== Given data ==

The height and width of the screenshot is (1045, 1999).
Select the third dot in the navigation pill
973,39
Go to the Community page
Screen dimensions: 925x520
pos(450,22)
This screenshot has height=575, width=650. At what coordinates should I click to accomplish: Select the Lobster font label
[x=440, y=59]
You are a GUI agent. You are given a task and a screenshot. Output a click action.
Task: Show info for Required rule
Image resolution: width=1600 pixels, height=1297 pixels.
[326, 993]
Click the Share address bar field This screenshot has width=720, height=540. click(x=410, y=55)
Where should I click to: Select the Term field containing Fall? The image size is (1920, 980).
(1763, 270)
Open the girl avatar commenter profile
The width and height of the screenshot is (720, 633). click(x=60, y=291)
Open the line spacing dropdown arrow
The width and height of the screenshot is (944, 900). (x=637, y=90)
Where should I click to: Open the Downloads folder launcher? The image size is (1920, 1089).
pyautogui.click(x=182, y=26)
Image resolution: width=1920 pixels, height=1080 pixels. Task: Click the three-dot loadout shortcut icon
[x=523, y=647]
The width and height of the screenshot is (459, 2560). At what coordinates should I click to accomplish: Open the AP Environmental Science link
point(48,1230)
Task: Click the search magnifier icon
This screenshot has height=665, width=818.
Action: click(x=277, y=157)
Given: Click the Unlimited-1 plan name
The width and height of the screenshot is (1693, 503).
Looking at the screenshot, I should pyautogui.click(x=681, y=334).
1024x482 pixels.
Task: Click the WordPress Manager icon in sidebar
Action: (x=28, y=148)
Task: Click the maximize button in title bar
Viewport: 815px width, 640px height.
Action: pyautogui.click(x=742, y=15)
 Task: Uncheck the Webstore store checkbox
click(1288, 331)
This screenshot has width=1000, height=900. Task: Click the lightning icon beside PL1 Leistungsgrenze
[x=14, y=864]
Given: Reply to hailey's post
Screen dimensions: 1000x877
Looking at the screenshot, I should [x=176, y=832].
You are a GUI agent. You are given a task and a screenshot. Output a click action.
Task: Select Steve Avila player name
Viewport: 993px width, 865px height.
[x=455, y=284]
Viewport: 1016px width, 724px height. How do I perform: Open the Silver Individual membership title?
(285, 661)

===

What the task requires:
Could you turn every line of the records into a Markdown table with the columns "Number" and "Line", numbering the rows and leaving out blank lines?

The solution:
| Number | Line |
|---|---|
| 1 | The height and width of the screenshot is (1045, 1999). |
| 2 | Select the third dot in the navigation pill |
| 3 | 973,39 |
| 4 | Go to the Community page |
| 5 | Screen dimensions: 925x520 |
| 6 | pos(450,22) |
| 7 | This screenshot has height=575, width=650. At what coordinates should I click to accomplish: Select the Lobster font label |
| 8 | [x=440, y=59] |
| 9 | You are a GUI agent. You are given a task and a screenshot. Output a click action. |
| 10 | Task: Show info for Required rule |
| 11 | Image resolution: width=1600 pixels, height=1297 pixels. |
| 12 | [326, 993] |
| 13 | Click the Share address bar field This screenshot has width=720, height=540. click(x=410, y=55) |
| 14 | Where should I click to: Select the Term field containing Fall? The image size is (1920, 980). |
| 15 | (1763, 270) |
| 16 | Open the girl avatar commenter profile |
| 17 | The width and height of the screenshot is (720, 633). click(x=60, y=291) |
| 18 | Open the line spacing dropdown arrow |
| 19 | The width and height of the screenshot is (944, 900). (x=637, y=90) |
| 20 | Where should I click to: Open the Downloads folder launcher? The image size is (1920, 1089). |
| 21 | pyautogui.click(x=182, y=26) |
| 22 | Image resolution: width=1920 pixels, height=1080 pixels. Task: Click the three-dot loadout shortcut icon |
| 23 | [x=523, y=647] |
| 24 | The width and height of the screenshot is (459, 2560). At what coordinates should I click to accomplish: Open the AP Environmental Science link |
| 25 | point(48,1230) |
| 26 | Task: Click the search magnifier icon |
| 27 | This screenshot has height=665, width=818. |
| 28 | Action: click(x=277, y=157) |
| 29 | Given: Click the Unlimited-1 plan name |
| 30 | The width and height of the screenshot is (1693, 503). |
| 31 | Looking at the screenshot, I should pyautogui.click(x=681, y=334). |
| 32 | 1024x482 pixels. |
| 33 | Task: Click the WordPress Manager icon in sidebar |
| 34 | Action: (x=28, y=148) |
| 35 | Task: Click the maximize button in title bar |
| 36 | Viewport: 815px width, 640px height. |
| 37 | Action: pyautogui.click(x=742, y=15) |
| 38 |  Task: Uncheck the Webstore store checkbox |
| 39 | click(1288, 331) |
| 40 | This screenshot has width=1000, height=900. Task: Click the lightning icon beside PL1 Leistungsgrenze |
| 41 | [x=14, y=864] |
| 42 | Given: Reply to hailey's post |
| 43 | Screen dimensions: 1000x877 |
| 44 | Looking at the screenshot, I should [x=176, y=832]. |
| 45 | You are a GUI agent. You are given a task and a screenshot. Output a click action. |
| 46 | Task: Select Steve Avila player name |
| 47 | Viewport: 993px width, 865px height. |
| 48 | [x=455, y=284] |
| 49 | Viewport: 1016px width, 724px height. How do I perform: Open the Silver Individual membership title? |
| 50 | (285, 661) |